#### TEXT SECTION
Rights To Property After Separation When You’re Not Married

rights to property after separation not married

Ian McEwan, Property Disputes Solicitor

Do you own a property jointly with someone? Perhaps you’ve lived with them as a couple for some time?

Has the relationship broken down?

Do you need to know what rights you have to the property after separation?

For those who are not married this is a common question.

The short answer, you might not be surprised to hear, is that it depends. Sorry about that.

It depends upon several factors.


Who Owns The Property “Legally”

The first thing that you’ll need to do is establish who actually owns the property, legally. By that I mean who is actually registered as the legal owner of the property at the Land Registry.

The property might be owned by one of you legally, or by both.

Whether you want to claim part of the property, get your ex to buy you out, or to sell it and move on, establishing legal ownership is the first port of call.


Where The Property Is Owned By One Party

If the property is legally owned by just one of you, the starting point is that that person will most likely be entitled to the whole lot.

This scenario is common where one party owned a house or a flat already, and the other party later moved in.


There are exceptions to this general rule.

It might be the case that you purchased the property together and that one party was left off of the registration form by accident. If that’s the case then the position can be rectified.

Claiming A Beneficial Interest

Alternatively one party might be able to establish what is known as a “beneficial interest” in the property, which would entitle them to part of it.

To do that you would need to show that there was either an agreement between you to share the property, or a “common intention” between you to share ownership of it.


A written agreement between you to share the beneficial ownership of the property would obviously show this. A document, letter, or even emails might help to show such an agreement. But it might be the case that the agreement was not recorded in writing, and instead was made orally, so details of discussions between you at the time of purchase will be very important in proving that there was an agreement.


The partner trying to claim the interest would also have to show that they acted to their detriment in reliance upon the agreement. This can be shown in many ways, but the most common way is to show some sort of financial contribution to the property.   A change of position such as giving up the security of alternative accommodation in reliance on the agreement might also be sufficient.


On the other hand a beneficial interest in the property might be inferred by your conduct. In particular a contribution to the purchase price or payment of mortgage instalments will be good evidence to establish this. Payments to the other partner to allow them to pay the mortgage instalments might also be sufficient. As might paying for any large upgrades to the property, such as adding an extension.

How Much Are You Entitled To?

If an agreement or a common intention to share the property, plus detrimental reliance can be established then the next question is what percentage of the equity in the property are you each entitled to? Should it be a 50:50 spilt, or should it be divided in a different way?

If you can agree between you what would be fair in all the circumstances that can be documented and given effect to relatively easily, but if the proportions cannot be agreed, or the legal owner refuses to recognise an agreement or common intention to share ownership then an application to court to determine these issues might be necessary.

That said, a strongly worded letter will often do the trick.

Where The Property Is Owned By Both Parties

It can be a bit easier to deal with your rights to the property after separation where the parties are not married if they own it together (i.e. if they are both registered as the legal owner at the Land Registry).

#### DATASET EXCERPT
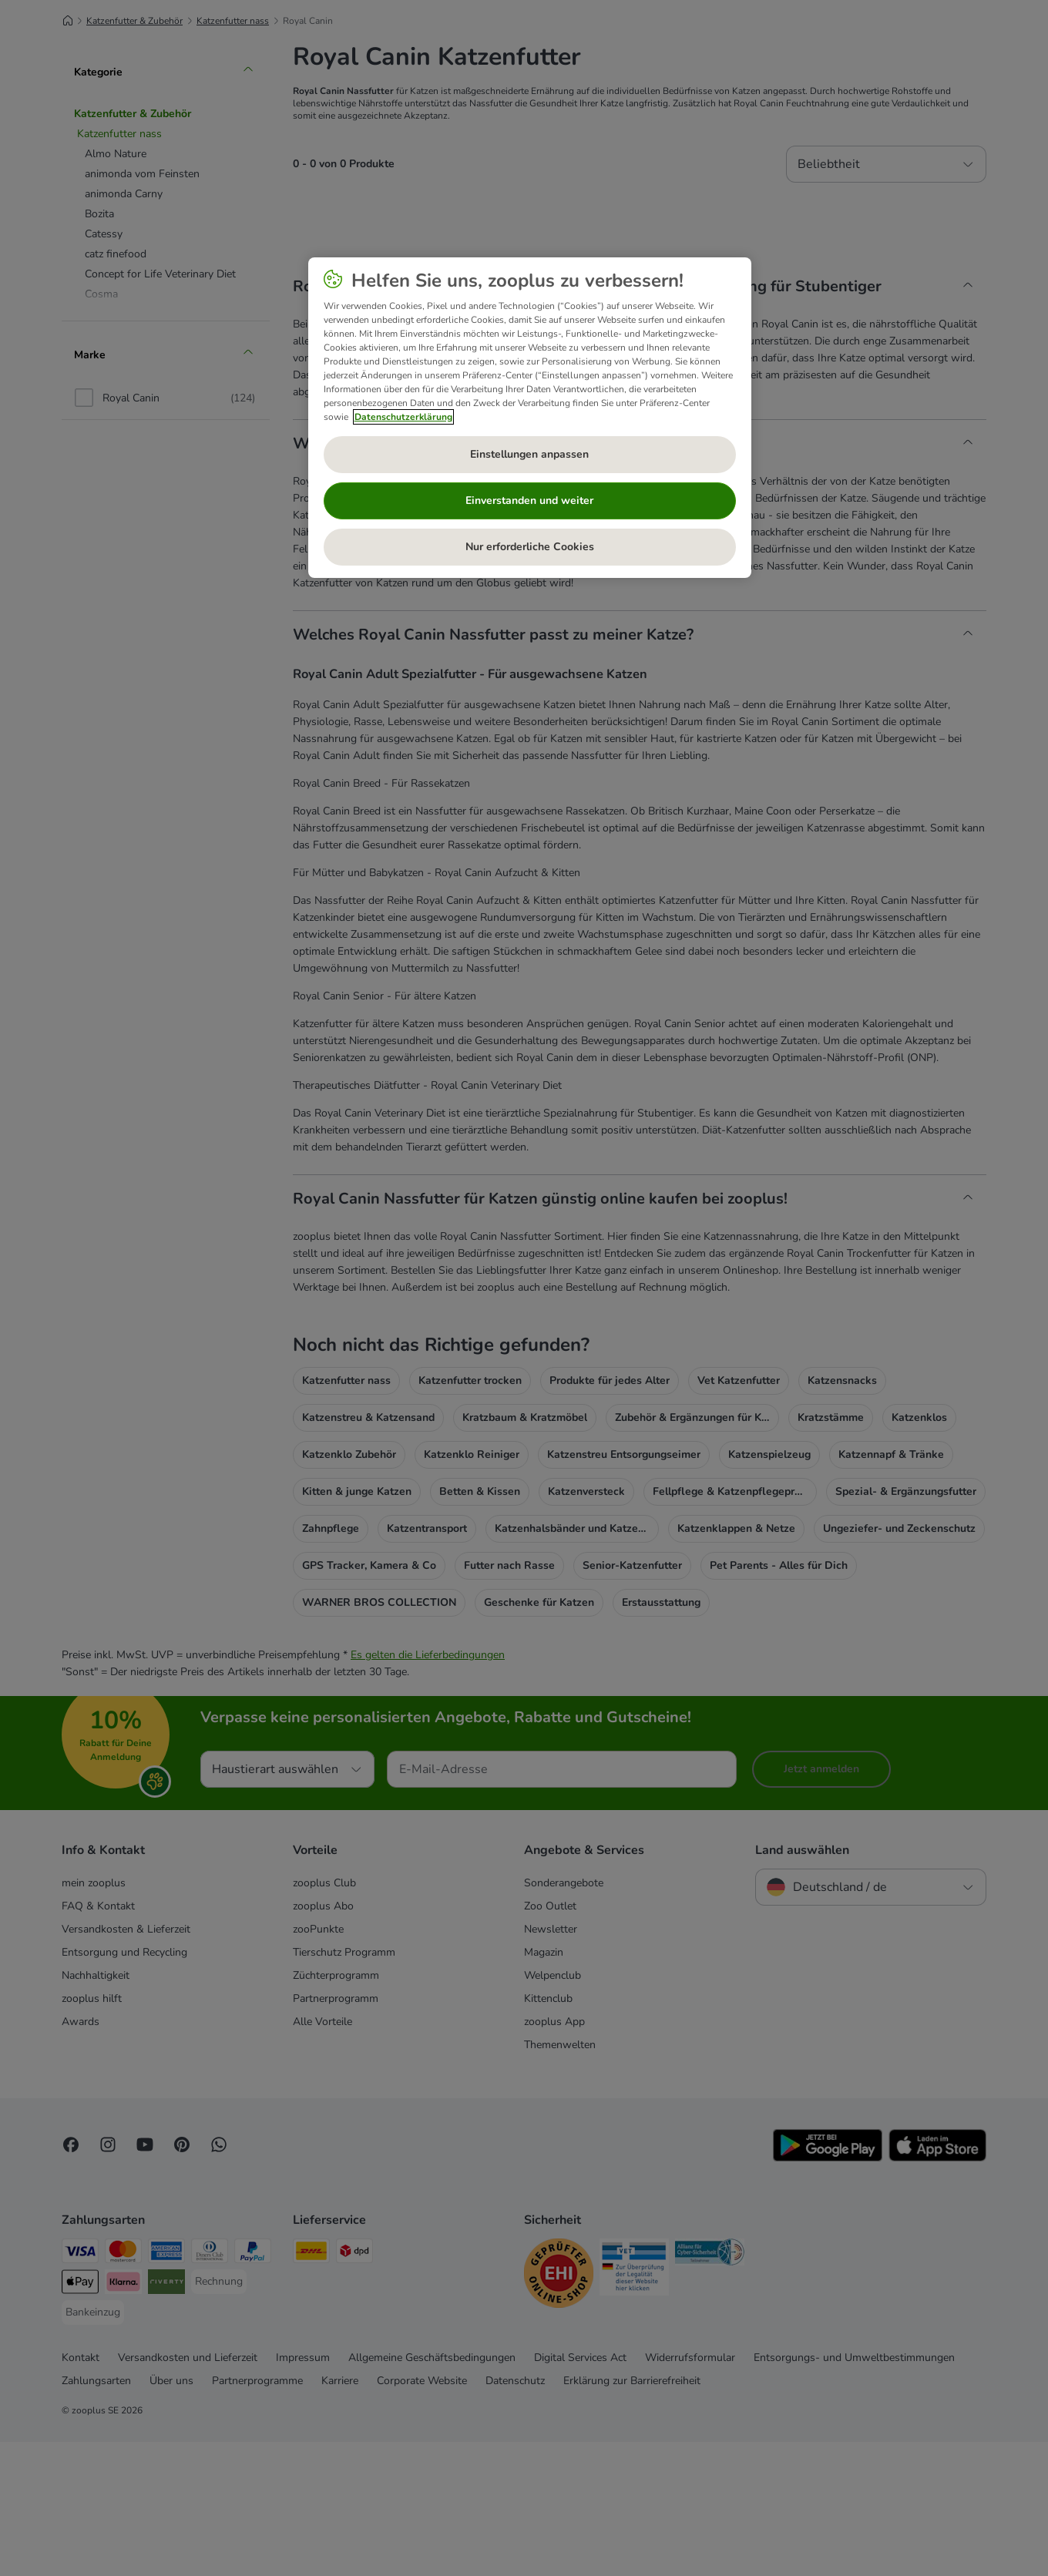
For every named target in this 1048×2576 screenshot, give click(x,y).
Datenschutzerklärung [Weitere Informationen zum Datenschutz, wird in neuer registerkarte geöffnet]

#### INSTRUCTIONS
1. Answer these from the article on property rights after separation for unmarried couples:
(a) Where must someone be registered to count as the legal owner of the property?
(b) What is the most common way to show that a partner acted to their detriment in reliance on an agreement?
(c) What does the article say will often do the trick?
2. How would the article on unmarried couples' property rights after separation go on from its final sentence? Resume writing it from there.

#### TASK-BY-TASK OUTPUTS
1.
(a) At the Land Registry.
(b) By showing some sort of financial contribution to the property.
(c) A strongly worded letter.

2.
Tenants In Common

Often the parties will have expressly set out the proportions of the property that they each own beneficially by a declaration of trust.

This is often entered into when purchasing the property and can involve little more than ticking a box on a transfer form.

It might state that the parties hold the property jointly in equal shares (50:50), or perhaps in some other proportion, where one of them paid more towards the purchase price for example.

Where there is a declaration of trust the parties will own the beneficial interest in the property as tenants in common.

In this scenario the ownership of the property (and therefore the amount of the equity each party is entitled to) is determined by what is set out in the declaration of trust.

Unequal contributions to the purchase of the property will count for nothing if the declaration of trust states that the parties hold the property as tenants in common in equal shares.

Joint Tenants

If you don’t own the benefit of the property as tenants in common (i.e. if no declaration of trust has been entered into), then you will own it as joint tenants.

If that is the case you are each regarded as owning the whole of the beneficial interest of the property.

The starting point here is that, in the absence of extenuating circumstances, where the joint owners have not used a declaration of trust, they will be taken as owning the property in equal shares.

What If One Party Dies

Where the beneficial interest in a property is held as tenants in common the parties’ interests in the property will pass to those set out in their will (or under the laws of intestacy) if they die.

The same is not true if you own the property as joint tenants. Here, if you were to die, the whole of your interest in the property would pass automatically to the other joint owner (your ex).

A joint tenancy can be severed to turn it into a tenancy in common to avoid this from happening to protect one’s interest in the right circumstances and/or if it is your preference.

What Should You Do?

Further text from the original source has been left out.